**Given task**
Transcribe the stretch of the bat swing weight text from "Different actual weight" through "I swing them.", keeping every word and punctuation mark unchanged.

**Document excerpt**
Different actual weight but same swing weight. The opposite behavior can be demonstrated with a 27-oz Miken Ultra and a 30-oz Miken Ultra II. When dangled from my fingers the 30-oz Ultra II definitely feels heavier, as it should since it weighs 3 ounces more. However, when I take practice swings with both bats I can't tell the difference between them. They both feel the same when I swing them.

How is it possible that two bats with the same actual weight feel like they are 8 ounces different when they are swung? How is it that two bats which differ in weight by 3 ounces could feel the same when swung? The answer to both questions has to do with the distribution of mass in each bat. In the language of physics, I'm talking about the moment-of-inertia which depends on both the total weight and the balance point, or center of gravity. In the language of sports equipment I'm talking about swing weight.

The Bat as a Rotating Object

To understand the importance of the rotational properties of a bat and to help illustrate why the swing weight of the bat might be important, let's take a look at the motion of the bat during a typical swing. The movie shown at right was extracted from a longer clip of a college player hitting a slow-pitch softball.^[2,3] I should note that in this overhead camera view the swing is reduced to a 2-dimensional motion, in which the bat appears to move in a plane parallel to the ground. This is almost never the case - at the point of impact for most ball-bat collisions (especially in slow-pitch softball), the ball is usually moving downwards while the bat is moving upwards during the swing. However, the overhead viewpoint is sufficient for the purpose of discussing the fundamental aspects of swinging a bat and the primary effects of mass and inertia on the bat swing speed. The overhead view also clearly illustrates that any discussion of how heavy a bat feels while swinging it must include an an analysis of the rotation of the bat during the swing. The key issue is the rotation of the bat, and there are two rotational aspects which come into play. The first is the rotation of the arms and bat together (comprising a single arm-bat system) about a pivot point between the shoulders. The second is the rotation of the bat itself about a pivot point in the wrists

I will freely admit that I am not at all an expert on swing mechanics, and I am aware that the "perfect" swing for fast-pitch baseball is quite different than it would be for slow-pitch softball. However, looking at this movie (and assuming this player is not exhibiting some horrendously bad habits) it would appear that the bat undergoes three distinct phases of motion, and that the relative importance of the rotation about the body ω_body and the rotation about the wrists ω_wrists is different for each of the three phases of the swing. [Figure at left adapted from Watts & Bahill.^[4]]

Movie clip courtesy of Larry Noble, Kansas State University.
Used with Permission.

[1] Phase 1: Pull-Forward. The three figures at right are still-frames from the movie showing the motion of the bat during the first part of the swing. The primary component of motion during the first part of the swing is essentially a rotation of the bat-arm system about a pivot point near the player's shoulders. There is, however, no rotation of the bat with respect to the players's wrists. The player's arms and the bat remain at 90^o with respect to each other as the bat is pulled around and forward. During this first phase of the swing the actual weight (or mass) of the bat is more important since the player must overcome the inertia of the bat to begin moving from rest, but the bat does not change its orientation to the player as it moves. Differences in actual bat weight would be noticeable to a player during this portion of the swing, but differences in the balance point would probably not matter much because the bat is not rotating with respect to the player's hands or wrists.

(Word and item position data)
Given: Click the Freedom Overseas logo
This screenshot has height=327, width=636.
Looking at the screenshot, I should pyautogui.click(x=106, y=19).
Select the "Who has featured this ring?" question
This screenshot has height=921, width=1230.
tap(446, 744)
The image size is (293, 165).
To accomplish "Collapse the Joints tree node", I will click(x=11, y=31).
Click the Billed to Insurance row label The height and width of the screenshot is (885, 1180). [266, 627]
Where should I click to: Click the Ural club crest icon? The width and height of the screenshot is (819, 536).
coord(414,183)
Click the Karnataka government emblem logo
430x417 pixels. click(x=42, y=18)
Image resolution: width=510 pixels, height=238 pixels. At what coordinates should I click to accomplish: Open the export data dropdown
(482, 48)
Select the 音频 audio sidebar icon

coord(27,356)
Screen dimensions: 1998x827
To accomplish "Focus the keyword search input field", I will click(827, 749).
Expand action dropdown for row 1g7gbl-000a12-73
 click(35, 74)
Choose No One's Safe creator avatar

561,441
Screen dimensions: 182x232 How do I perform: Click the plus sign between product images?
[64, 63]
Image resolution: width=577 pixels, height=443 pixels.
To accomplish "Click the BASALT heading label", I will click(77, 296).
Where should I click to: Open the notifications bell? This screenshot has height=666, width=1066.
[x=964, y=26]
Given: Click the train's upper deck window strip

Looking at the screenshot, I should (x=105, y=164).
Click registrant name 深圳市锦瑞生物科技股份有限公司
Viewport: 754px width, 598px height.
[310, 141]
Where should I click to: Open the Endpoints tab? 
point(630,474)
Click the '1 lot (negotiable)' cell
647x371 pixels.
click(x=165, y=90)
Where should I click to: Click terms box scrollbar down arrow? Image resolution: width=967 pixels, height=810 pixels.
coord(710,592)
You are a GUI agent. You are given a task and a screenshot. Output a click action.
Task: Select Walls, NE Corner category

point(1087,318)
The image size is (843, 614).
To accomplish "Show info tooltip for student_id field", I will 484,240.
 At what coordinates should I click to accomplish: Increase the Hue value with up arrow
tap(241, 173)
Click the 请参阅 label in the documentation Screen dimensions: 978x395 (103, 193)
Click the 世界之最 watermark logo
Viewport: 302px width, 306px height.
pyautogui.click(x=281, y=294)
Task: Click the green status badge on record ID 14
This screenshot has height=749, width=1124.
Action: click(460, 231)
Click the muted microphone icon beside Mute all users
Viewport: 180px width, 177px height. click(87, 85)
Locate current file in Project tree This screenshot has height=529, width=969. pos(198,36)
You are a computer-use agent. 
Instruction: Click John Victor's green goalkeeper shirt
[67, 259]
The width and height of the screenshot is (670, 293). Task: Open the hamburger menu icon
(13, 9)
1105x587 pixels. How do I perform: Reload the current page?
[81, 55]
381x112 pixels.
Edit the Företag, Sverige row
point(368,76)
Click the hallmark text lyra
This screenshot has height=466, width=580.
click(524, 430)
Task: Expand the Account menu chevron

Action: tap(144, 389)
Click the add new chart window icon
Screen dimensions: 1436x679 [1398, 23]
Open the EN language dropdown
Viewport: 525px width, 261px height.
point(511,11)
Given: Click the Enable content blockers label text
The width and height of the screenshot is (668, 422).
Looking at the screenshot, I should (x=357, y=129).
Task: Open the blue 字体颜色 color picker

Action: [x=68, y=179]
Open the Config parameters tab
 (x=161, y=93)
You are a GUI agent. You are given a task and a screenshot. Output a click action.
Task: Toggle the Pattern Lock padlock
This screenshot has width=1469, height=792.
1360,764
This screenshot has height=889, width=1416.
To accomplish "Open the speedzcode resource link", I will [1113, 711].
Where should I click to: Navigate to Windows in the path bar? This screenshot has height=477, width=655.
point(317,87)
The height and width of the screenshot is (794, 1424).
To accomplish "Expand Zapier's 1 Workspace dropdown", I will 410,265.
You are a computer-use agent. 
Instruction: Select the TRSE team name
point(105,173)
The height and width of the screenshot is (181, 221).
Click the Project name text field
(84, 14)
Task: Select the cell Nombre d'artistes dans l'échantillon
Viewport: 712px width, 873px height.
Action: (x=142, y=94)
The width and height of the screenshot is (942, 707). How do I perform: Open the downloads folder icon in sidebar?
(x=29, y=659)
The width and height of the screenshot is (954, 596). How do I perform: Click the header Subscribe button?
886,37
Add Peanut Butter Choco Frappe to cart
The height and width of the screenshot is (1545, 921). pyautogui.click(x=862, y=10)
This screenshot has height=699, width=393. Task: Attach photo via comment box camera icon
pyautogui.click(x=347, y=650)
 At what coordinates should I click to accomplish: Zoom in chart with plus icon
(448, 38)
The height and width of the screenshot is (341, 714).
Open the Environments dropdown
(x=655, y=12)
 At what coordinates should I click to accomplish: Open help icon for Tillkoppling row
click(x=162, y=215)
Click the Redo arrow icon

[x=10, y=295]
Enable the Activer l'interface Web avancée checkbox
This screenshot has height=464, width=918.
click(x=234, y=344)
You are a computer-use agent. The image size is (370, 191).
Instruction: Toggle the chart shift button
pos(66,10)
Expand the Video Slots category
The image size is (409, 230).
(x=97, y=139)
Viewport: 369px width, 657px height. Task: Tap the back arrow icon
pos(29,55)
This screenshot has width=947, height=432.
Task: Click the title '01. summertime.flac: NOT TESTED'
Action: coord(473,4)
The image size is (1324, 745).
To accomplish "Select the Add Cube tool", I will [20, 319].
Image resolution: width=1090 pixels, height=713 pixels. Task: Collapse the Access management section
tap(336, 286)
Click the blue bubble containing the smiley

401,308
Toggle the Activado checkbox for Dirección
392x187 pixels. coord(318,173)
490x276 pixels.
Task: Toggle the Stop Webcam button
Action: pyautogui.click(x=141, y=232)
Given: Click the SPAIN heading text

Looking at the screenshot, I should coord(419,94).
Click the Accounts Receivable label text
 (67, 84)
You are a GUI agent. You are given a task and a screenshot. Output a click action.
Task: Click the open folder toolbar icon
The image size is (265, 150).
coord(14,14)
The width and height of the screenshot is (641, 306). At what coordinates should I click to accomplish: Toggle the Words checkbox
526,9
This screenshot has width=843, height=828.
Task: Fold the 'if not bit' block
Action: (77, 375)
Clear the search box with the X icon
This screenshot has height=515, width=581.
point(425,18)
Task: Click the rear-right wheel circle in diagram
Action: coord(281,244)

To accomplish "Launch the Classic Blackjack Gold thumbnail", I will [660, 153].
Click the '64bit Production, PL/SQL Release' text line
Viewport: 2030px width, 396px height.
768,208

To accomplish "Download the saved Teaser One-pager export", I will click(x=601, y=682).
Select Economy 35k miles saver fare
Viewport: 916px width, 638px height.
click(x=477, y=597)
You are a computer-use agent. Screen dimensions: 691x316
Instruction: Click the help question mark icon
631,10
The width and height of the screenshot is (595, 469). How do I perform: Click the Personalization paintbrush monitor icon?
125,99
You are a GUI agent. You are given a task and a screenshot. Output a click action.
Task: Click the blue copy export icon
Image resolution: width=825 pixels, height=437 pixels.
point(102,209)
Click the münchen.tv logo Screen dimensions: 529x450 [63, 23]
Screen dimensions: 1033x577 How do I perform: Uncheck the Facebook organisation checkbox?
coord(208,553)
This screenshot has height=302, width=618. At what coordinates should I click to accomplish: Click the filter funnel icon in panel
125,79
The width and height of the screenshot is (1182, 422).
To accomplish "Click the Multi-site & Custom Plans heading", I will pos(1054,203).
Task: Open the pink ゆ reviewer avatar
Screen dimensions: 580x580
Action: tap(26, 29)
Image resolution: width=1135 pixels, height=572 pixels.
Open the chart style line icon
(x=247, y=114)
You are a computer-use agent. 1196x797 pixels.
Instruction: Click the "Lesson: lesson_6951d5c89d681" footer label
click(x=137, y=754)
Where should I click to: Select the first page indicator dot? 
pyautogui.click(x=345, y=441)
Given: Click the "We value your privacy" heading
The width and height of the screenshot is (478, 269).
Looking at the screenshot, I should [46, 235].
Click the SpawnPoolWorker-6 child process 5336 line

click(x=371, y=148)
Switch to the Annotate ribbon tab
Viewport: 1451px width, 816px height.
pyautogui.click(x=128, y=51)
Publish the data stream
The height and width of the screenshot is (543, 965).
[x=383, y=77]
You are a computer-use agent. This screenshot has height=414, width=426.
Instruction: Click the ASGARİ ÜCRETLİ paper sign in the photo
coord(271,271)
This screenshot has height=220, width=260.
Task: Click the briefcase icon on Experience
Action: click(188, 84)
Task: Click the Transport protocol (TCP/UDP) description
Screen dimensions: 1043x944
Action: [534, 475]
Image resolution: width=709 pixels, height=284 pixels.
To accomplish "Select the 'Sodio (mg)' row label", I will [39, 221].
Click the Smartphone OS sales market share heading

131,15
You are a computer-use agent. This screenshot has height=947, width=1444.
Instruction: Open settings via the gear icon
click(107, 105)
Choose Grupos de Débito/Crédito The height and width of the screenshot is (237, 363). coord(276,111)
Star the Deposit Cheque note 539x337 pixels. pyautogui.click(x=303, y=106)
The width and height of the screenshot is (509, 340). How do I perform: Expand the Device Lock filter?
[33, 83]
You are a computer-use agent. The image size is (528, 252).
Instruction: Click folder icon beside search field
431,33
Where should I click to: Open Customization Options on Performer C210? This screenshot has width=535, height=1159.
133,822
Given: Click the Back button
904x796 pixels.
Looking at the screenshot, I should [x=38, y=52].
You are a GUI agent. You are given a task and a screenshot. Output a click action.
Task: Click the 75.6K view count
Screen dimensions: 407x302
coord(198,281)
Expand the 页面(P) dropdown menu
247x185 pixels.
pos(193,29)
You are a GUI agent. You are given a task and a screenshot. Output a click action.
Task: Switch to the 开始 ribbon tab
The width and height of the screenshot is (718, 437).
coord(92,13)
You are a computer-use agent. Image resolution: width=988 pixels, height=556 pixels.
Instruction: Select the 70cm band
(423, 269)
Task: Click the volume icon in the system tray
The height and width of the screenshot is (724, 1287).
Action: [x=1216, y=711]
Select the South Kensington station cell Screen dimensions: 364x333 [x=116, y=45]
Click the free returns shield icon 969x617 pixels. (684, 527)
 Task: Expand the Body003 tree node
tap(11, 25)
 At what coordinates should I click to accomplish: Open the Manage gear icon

**Answer to this exercise**
Different actual weight but same swing weight. The opposite behavior can be demonstrated with a 27-oz Miken Ultra and a 30-oz Miken Ultra II. When dangled from my fingers the 30-oz Ultra II definitely feels heavier, as it should since it weighs 3 ounces more. However, when I take practice swings with both bats I can't tell the difference between them. They both feel the same when I swing them.